Vietnam is often discussed as a parallel to Iraq these days, but it is a superficial one, with one exception. Then as now, we witnessed a media too willing to serve as a mouthpiece for Republican and Democratic administrations alike and too able to ignore the history, reality, and hypocrisies of our approach and objectives in Vietnam. Shortly after the Tet Offensive, Walter Cronkite was both commended and scorned for stating on the CBS Evening News in February 1968 that “We are mired in stalemate.” Any assessment of Cronkite’s honesty or venality ignored the fact that, long before 1968, the Pentagon understood the condition of stalemate and politicians were unwilling or unable to withdraw American forces from Vietnam until 1975, seven years after that CBS broadcast and after tens of thousands more American troops had died there. As we have seen in our recent Iraq experience, the Pentagon’s steadfast reliability in the face of amazingly corrupt and incompetent policy-makers and media collusion with the Washington party line are still with us. As a result, men and women still die for the unclear objectives, impossible dreams, and incorrigible greed of those inside the Beltway.
Today two generations of Vietnamese struggle to create their own reality, made possible only after our complete military withdrawal. Today, our administrations encourage trade with, and travel to, an emerging capitalistic and peaceful Vietnam. Could this be an Iraqi future? If we leave now, it indeed could be. But if neoconservatism really is ascendant, we are staying, and thanks to Petrodollar Warfare, you can begin to understand why.
The United States is facing crises — an energy crisis, a national fiscal crisis, a petrodollar crisis.
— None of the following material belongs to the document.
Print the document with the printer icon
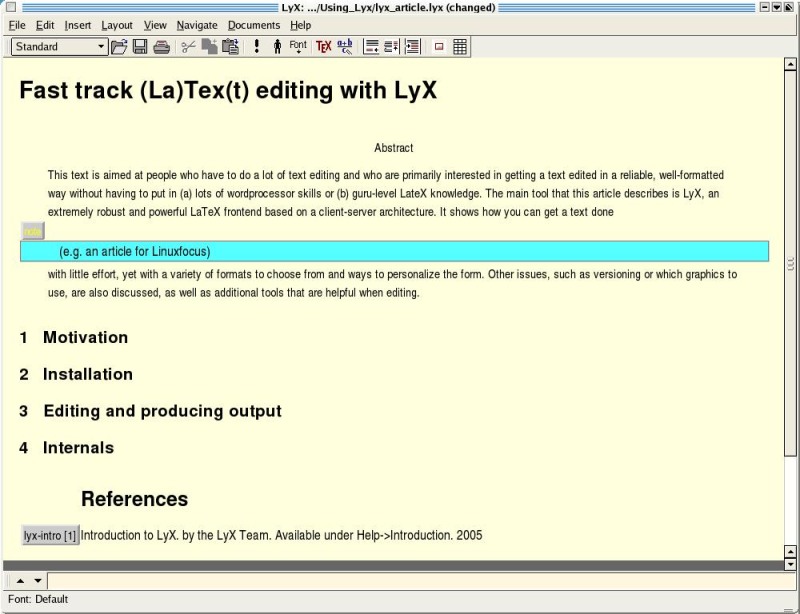The height and width of the screenshot is (614, 800). (161, 46)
A phase in our modern American history is ending, and something new will be either forced upon us or chosen by us, or some combination of both. Neoconservatives, accepting a zero-sum game and having a startling lack of imagination, believe that we need only reject our classical liberal and republican traditions and forcibly change others, to the extent of taking over foreign oil-rich countries while intimidating fellow oil-importing countries. America is a great nation, but the world is far bigger and far more resourceful than George W. Bush and the neoconservatives can appreciate.
The solid performance of the euro both before and since the invasion of Iraq and the emergence of a competing petroeuro continue to evolve, seemingly unaffected by our adventure in Iraq and, ironically, even encouraged by it. The economic marketplace seeks comparative value in currency, in businesses, in policies, and in countries. Thus the millions of economic and financial transactions worldwide persist and eventually prevail, while Washington neoconservatives nervously finger their beads and seek to implement a global command economy.
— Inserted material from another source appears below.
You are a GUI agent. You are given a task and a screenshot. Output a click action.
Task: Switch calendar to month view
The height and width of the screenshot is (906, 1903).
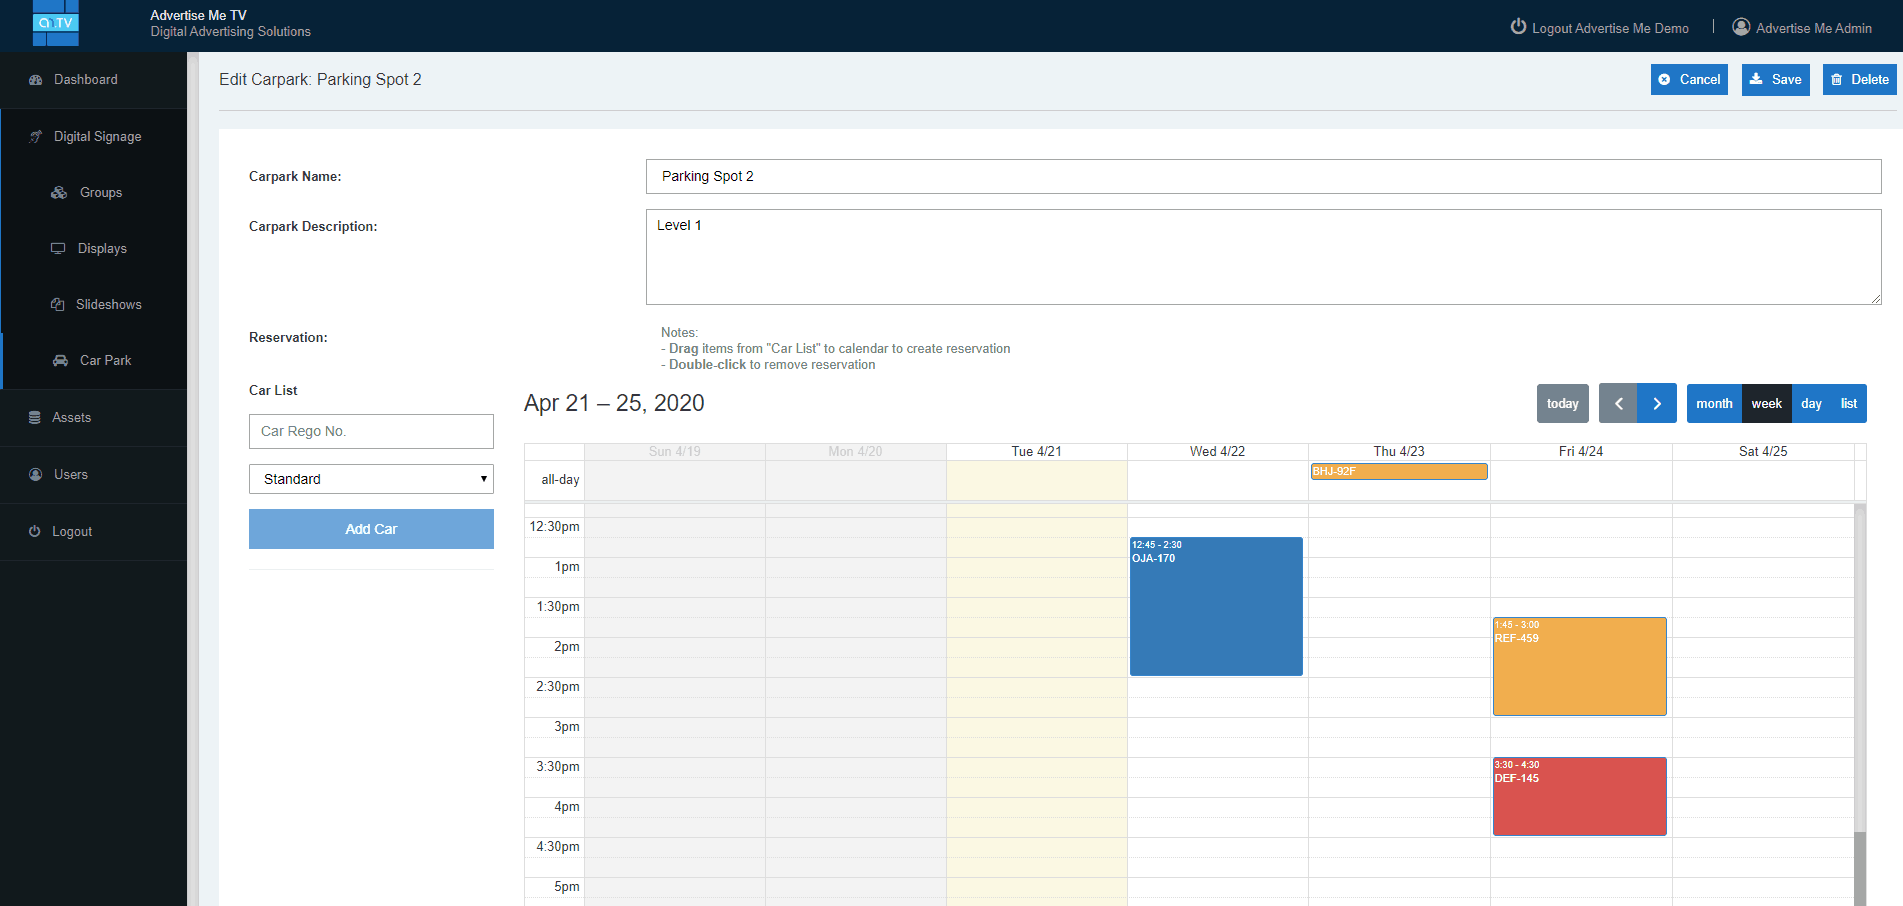click(1714, 404)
Thomas Jefferson clearly envisioned the disaster that would befall America if media were restrained, if citizens were uninformed and too trusting of government proclamations, and if the excessive political influence of big business and special interests were metastasized in the corridors of political power and at the door of the US Treasury. While Jefferson had some familiarity with the Jacobins in revolutionary France, it is doubtful he envisioned the neoconservative persuasion and its inane and warlike approaches to solving critical problems of excessive debt, decades of a military “subsidy” artificially depressing domestic oil prices, and currency collapse. He might have addressed our current and coming crisis as an oil-dependent nation in terms he knew and loved best — classical liberal values of free speech, free trade, and free action, constitutional restraint of centralized government power, strict limitations on executive power, trust in the creativity and productive power of Americans themselves, and possibly, the occasional usefulness of refreshing “the tree of liberty with the blood of tyrants” — tyrants he fully expected to be hiding out in a city called Washington.